* WHAT TO WORK ON *
Find how many lines of the entries contain the word "dropdown", then report that figure alone.

* RECORDS TO USE *
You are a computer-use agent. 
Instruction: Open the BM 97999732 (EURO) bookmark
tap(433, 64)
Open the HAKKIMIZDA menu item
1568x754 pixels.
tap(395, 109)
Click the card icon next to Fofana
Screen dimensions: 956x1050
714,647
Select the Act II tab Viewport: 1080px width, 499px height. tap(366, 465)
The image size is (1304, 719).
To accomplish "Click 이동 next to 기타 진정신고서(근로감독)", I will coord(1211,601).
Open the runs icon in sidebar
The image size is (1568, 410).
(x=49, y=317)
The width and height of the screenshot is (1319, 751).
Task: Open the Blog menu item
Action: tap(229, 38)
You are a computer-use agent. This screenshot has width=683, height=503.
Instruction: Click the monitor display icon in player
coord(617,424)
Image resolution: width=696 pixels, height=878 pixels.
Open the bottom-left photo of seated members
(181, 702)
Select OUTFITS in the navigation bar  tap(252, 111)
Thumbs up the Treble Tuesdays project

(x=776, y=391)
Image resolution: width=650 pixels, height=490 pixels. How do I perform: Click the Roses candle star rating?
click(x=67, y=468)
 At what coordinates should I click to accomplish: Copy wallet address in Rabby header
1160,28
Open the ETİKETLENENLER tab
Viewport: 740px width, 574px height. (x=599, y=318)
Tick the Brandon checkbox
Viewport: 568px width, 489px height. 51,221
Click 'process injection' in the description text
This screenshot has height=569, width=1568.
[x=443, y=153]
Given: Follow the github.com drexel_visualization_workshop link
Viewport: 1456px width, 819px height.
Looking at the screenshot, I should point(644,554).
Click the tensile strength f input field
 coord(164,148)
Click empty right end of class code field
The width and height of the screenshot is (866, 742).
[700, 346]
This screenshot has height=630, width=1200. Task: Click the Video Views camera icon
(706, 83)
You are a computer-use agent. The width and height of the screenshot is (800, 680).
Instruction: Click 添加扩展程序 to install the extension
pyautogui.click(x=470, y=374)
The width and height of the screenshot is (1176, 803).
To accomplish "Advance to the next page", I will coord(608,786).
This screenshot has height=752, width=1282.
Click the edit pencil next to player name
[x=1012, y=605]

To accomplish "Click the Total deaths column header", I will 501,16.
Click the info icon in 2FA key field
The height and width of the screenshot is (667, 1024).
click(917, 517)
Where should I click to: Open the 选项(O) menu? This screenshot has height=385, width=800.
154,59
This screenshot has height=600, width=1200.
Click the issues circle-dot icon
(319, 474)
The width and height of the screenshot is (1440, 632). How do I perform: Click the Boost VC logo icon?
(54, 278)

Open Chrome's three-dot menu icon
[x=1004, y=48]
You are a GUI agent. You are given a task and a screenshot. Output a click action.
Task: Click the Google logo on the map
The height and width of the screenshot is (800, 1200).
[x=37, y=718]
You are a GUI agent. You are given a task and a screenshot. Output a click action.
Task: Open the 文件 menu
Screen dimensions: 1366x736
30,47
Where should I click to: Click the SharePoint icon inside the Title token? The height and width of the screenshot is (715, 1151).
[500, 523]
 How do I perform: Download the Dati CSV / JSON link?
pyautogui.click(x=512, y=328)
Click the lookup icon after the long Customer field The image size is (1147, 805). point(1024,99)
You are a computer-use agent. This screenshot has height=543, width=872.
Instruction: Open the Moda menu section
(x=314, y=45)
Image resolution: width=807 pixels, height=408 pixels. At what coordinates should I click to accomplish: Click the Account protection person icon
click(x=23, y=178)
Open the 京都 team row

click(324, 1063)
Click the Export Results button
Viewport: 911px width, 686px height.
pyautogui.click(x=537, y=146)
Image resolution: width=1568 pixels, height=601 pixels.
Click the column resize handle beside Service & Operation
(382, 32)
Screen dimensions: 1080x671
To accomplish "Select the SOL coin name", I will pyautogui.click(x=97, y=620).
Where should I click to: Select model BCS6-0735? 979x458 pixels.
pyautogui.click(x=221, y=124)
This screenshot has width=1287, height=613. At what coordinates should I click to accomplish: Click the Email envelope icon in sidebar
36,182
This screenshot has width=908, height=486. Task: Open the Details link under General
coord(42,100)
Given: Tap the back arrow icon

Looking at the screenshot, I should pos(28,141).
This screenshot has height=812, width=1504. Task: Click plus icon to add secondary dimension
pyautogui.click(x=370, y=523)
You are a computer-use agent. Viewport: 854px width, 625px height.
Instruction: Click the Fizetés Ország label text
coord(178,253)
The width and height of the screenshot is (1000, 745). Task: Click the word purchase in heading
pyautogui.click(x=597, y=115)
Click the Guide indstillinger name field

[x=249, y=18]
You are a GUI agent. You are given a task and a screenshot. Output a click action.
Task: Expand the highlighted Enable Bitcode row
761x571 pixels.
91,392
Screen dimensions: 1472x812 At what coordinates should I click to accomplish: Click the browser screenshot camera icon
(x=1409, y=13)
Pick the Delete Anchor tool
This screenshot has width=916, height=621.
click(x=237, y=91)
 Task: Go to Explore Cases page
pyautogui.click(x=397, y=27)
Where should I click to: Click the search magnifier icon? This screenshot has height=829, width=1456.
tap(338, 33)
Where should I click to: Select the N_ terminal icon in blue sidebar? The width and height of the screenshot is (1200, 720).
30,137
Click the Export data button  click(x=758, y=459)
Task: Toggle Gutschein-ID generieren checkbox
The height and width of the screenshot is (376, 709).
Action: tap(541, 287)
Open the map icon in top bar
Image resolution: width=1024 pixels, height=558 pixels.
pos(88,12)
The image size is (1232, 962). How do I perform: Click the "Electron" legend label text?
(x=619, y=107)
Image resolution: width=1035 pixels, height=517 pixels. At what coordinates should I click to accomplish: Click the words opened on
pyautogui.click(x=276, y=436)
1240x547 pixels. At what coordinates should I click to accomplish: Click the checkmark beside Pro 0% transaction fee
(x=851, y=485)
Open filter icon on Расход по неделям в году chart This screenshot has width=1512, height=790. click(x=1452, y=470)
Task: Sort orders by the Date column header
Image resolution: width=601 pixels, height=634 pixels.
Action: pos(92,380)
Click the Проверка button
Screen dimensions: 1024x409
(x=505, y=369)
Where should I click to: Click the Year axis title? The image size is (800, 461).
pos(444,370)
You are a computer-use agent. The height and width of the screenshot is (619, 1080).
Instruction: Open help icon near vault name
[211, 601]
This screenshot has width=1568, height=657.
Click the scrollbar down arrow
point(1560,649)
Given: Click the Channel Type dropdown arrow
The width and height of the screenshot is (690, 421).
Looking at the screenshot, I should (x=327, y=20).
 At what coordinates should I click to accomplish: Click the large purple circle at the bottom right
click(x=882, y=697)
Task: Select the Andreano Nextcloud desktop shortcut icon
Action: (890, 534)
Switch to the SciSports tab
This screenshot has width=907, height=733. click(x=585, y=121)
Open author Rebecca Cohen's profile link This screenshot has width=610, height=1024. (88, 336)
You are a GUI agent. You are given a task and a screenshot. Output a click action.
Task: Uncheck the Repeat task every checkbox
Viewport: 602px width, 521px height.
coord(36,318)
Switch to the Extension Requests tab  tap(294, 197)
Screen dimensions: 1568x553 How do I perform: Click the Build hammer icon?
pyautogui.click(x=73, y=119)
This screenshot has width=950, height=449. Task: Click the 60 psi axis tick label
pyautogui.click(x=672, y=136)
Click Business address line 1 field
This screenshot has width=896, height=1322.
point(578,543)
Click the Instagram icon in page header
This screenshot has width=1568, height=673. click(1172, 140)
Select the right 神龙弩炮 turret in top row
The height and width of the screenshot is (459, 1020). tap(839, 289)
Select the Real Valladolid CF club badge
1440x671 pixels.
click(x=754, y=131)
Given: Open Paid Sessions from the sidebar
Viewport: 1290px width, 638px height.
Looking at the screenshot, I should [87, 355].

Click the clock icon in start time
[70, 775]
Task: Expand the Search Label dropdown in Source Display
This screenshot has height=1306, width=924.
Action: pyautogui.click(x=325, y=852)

* RESULT BELOW *
2